▶ DOCUMENT EXCERPT
_ _ _ _

His erratic policies have led some to believe that the United States is searching for a new role as a guarantor of democracy. The reality is the opposite: Trump and his Republicans admire dictatorship and despise freedom — precisely the freedom that Europe represents.

Read Machiavelli.

Neither princes nor monsters have friends. They have interests.

Alliances dissolve the moment shared interests disappear.

America’s role as the world’s policeman and defender of democracy has never been altruistic. It has been an exercise in self-interest. The difficulty, from the American perspective, has been that this role has simultaneously advanced freedom and democracy — often contrary to its own short-term interests.

In the new security strategy, this contradiction is resolved.

The document rebukes Europe for its democracy. Democracy and freedom are presented almost as repugnant, un-American phenomena. This is no rhetorical slip. It is a policy position.

_ _ _ _

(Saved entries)

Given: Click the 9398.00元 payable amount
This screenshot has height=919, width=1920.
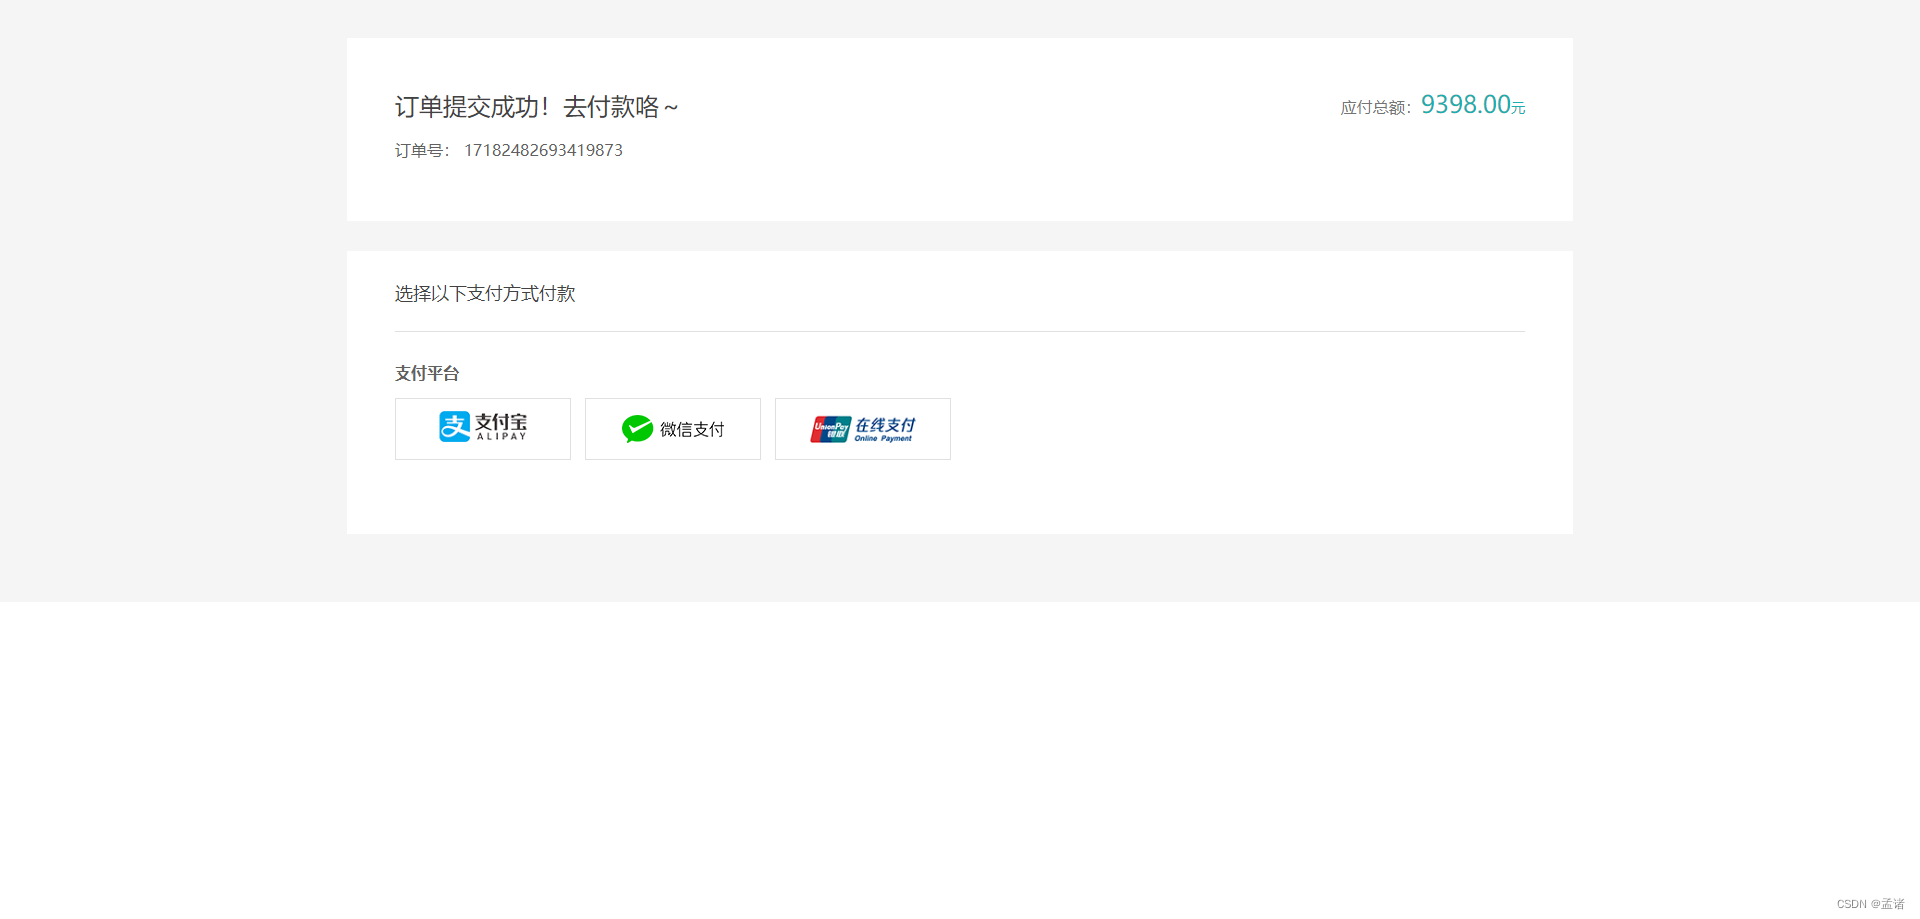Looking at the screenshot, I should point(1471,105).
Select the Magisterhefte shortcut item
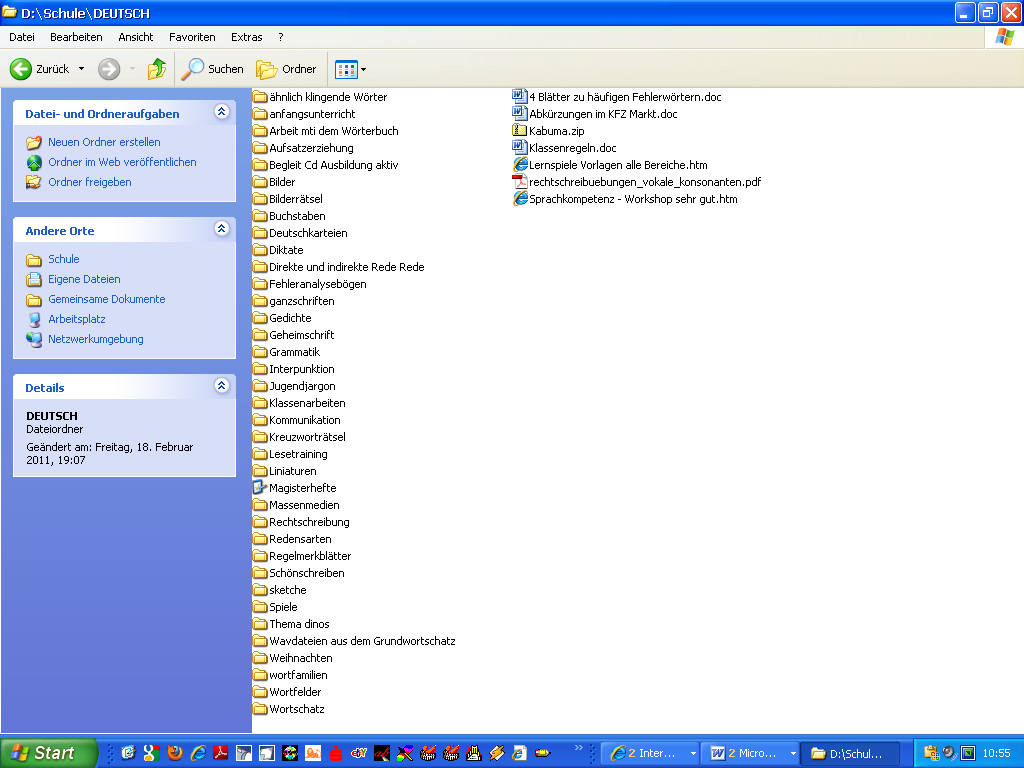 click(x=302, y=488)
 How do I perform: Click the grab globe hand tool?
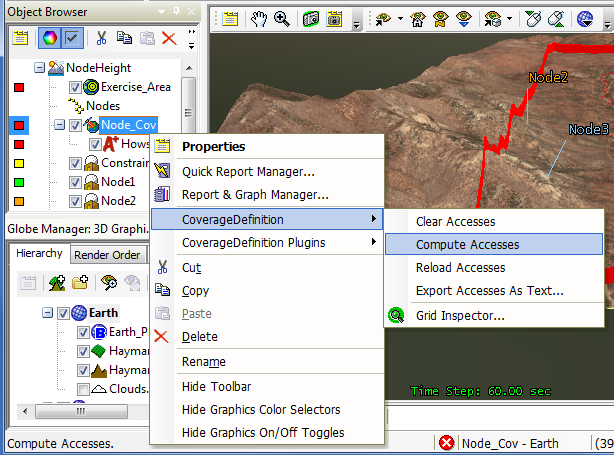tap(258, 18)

_ _ _ _

▶ PROBLEMS
a: In the commentary on America's new security strategy, what does the strategy document rebuke Europe for?
b: Carry the commentary on America's new security strategy forward from its last sentence.

▶ SET OF ANSWERS
a: Its democracy.

b:
The Trump administration regards Putin as a more natural ally than Europe.

Nor is this a temporary aberration. Trump articulated aloud what authoritarians usually merely imply:

“If you vote for me now, you will never have to vote again.”

This administration despises treaties, international institutions, and collectively agreed rules. These are seen as structures hostile to American interests. At the same time, the rest of the world — all who do not share this worldview — is defined as the enemy.

And in one respect, they are correct.

The rest of the world must indeed be the enemy of such a government.